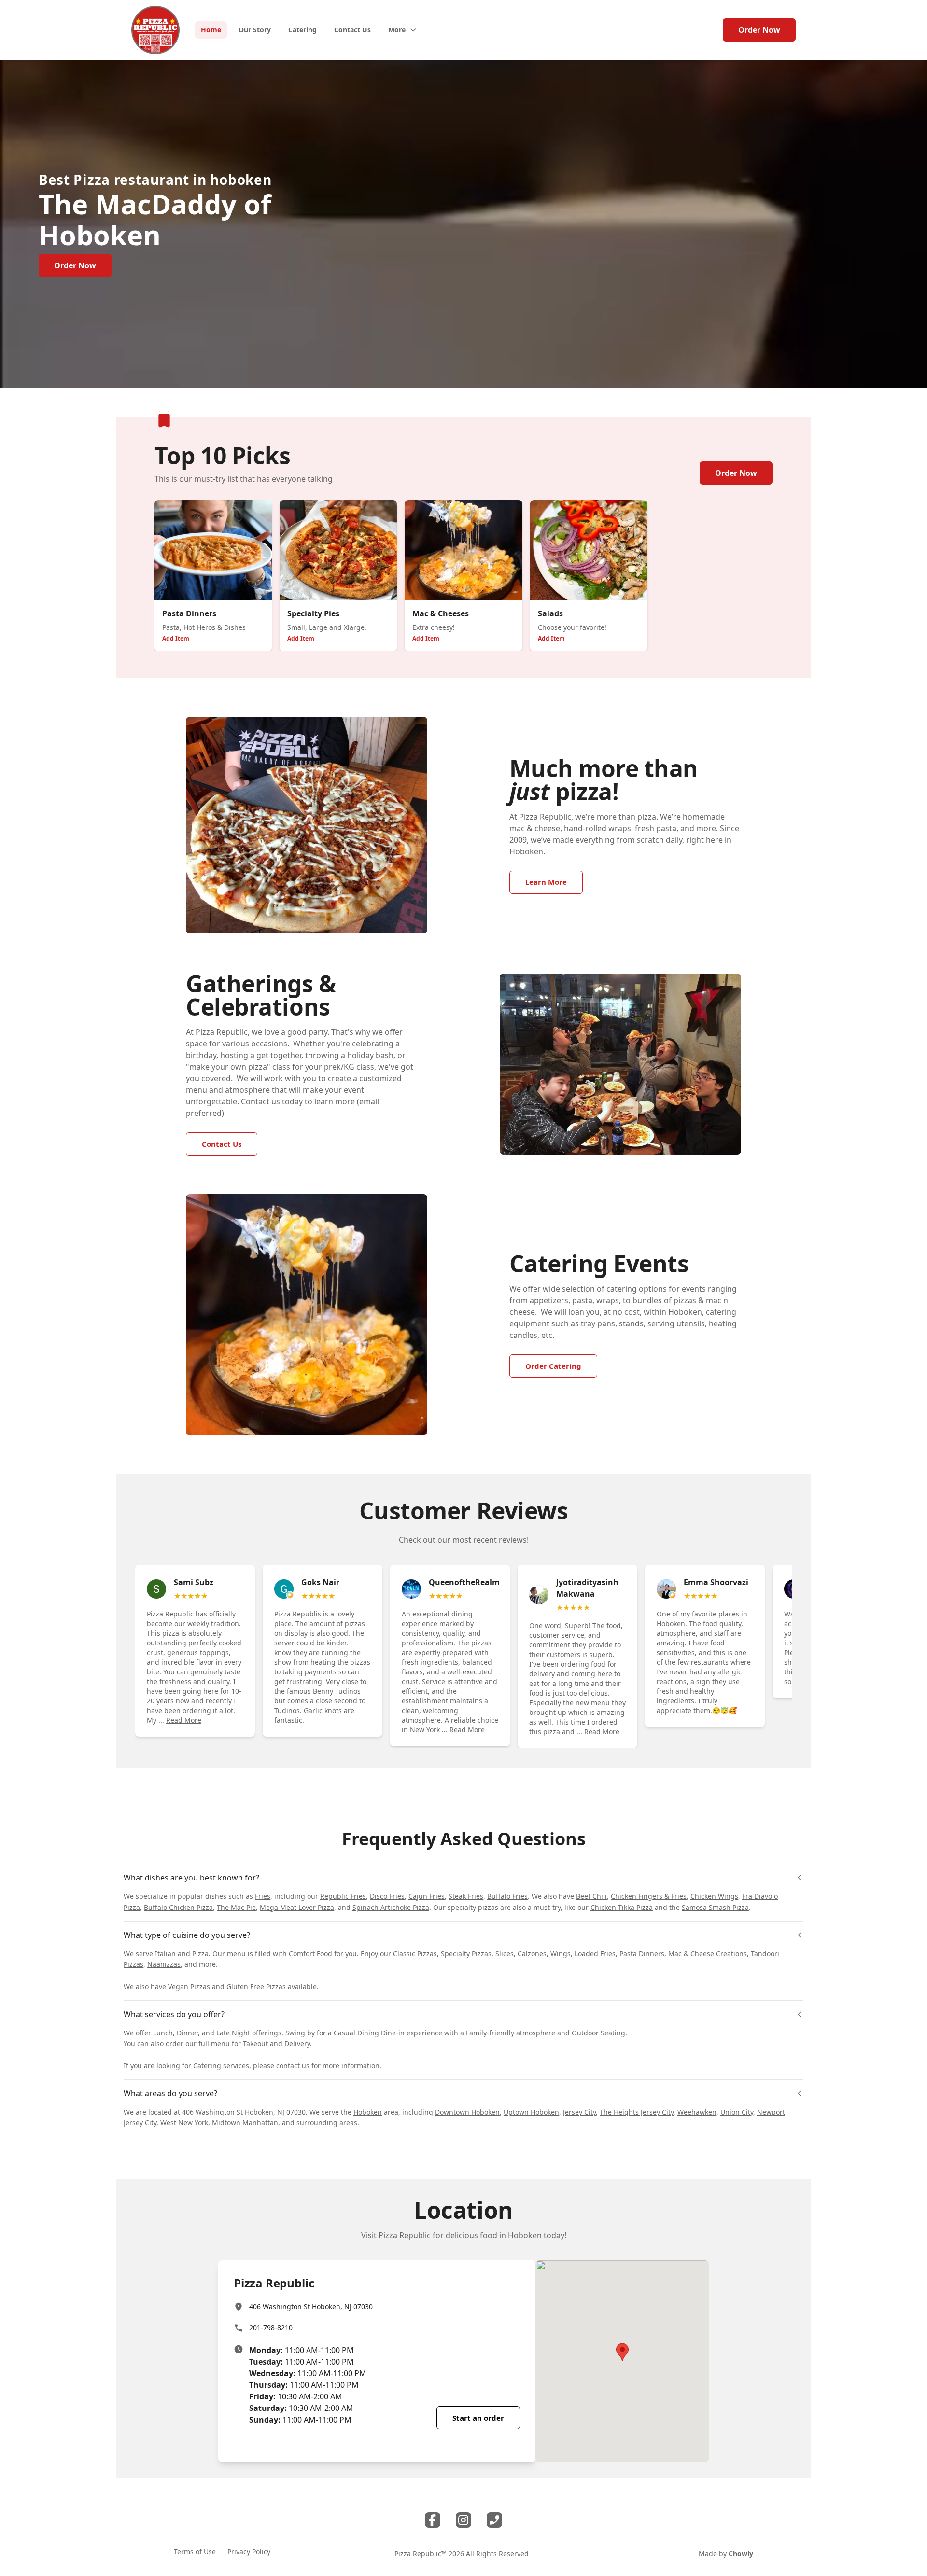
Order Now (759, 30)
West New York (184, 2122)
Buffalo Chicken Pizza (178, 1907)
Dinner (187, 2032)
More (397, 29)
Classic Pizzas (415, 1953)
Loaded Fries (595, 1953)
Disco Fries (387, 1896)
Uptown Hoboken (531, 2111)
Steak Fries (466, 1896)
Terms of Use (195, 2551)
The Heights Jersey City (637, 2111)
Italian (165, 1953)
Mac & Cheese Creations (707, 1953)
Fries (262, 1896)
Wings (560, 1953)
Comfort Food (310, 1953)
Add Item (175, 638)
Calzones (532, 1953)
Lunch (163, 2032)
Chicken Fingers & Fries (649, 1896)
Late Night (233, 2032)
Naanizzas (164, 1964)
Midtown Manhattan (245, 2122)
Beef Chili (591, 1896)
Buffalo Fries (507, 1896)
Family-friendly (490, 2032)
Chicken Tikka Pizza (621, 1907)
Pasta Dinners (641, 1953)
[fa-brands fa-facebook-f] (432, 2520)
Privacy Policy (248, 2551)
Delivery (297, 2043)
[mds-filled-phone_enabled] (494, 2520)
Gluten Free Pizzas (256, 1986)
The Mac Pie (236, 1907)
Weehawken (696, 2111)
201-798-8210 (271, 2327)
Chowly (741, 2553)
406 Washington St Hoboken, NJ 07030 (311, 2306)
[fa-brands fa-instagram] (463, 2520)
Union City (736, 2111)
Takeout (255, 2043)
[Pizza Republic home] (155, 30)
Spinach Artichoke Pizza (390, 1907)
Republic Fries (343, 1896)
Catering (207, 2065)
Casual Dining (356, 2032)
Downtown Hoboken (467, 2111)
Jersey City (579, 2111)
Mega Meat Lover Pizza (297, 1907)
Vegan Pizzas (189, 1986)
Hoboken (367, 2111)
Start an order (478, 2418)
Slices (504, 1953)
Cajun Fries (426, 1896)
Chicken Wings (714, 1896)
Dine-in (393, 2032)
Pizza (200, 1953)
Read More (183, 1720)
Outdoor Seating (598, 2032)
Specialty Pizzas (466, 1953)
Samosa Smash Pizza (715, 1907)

• • • • • • •

**What you will do**: Reproduce exactly, and with no other material, the lines between those holding "Uptown Hoboken (531, 2111)" and "Pizza (200, 1953)", inclusive.

**Result**:
Uptown Hoboken (531, 2111)
Steak Fries (466, 1896)
Terms of Use (195, 2551)
The Heights Jersey City (637, 2111)
Italian (165, 1953)
Mac & Cheese Creations (707, 1953)
Fries (262, 1896)
Wings (560, 1953)
Comfort Food (310, 1953)
Add Item (175, 638)
Calzones (532, 1953)
Lunch (163, 2032)
Chicken Fingers & Fries (649, 1896)
Late Night (233, 2032)
Naanizzas (164, 1964)
Midtown Manhattan (245, 2122)
Beef Chili (591, 1896)
Buffalo Fries (507, 1896)
Family-friendly (490, 2032)
Chicken Tikka Pizza (621, 1907)
Pasta Dinners (641, 1953)
[fa-brands fa-facebook-f] (432, 2520)
Privacy Policy (248, 2551)
Delivery (297, 2043)
[mds-filled-phone_enabled] (494, 2520)
Gluten Free Pizzas (256, 1986)
The Mac Pie (236, 1907)
Weehawken (696, 2111)
201-798-8210 (271, 2327)
Chowly (741, 2553)
406 Washington St Hoboken, NJ 07030 (311, 2306)
[fa-brands fa-instagram] (463, 2520)
Union City (736, 2111)
Takeout (255, 2043)
[Pizza Republic home] (155, 30)
Spinach Artichoke Pizza (390, 1907)
Republic Fries (343, 1896)
Catering (207, 2065)
Casual Dining (356, 2032)
Downtown Hoboken (467, 2111)
Jersey City (579, 2111)
Mega Meat Lover Pizza (297, 1907)
Vegan Pizzas (189, 1986)
Hoboken (367, 2111)
Start an order (478, 2418)
Slices (504, 1953)
Cajun Fries (426, 1896)
Chicken Wings (714, 1896)
Dine-in (393, 2032)
Pizza (200, 1953)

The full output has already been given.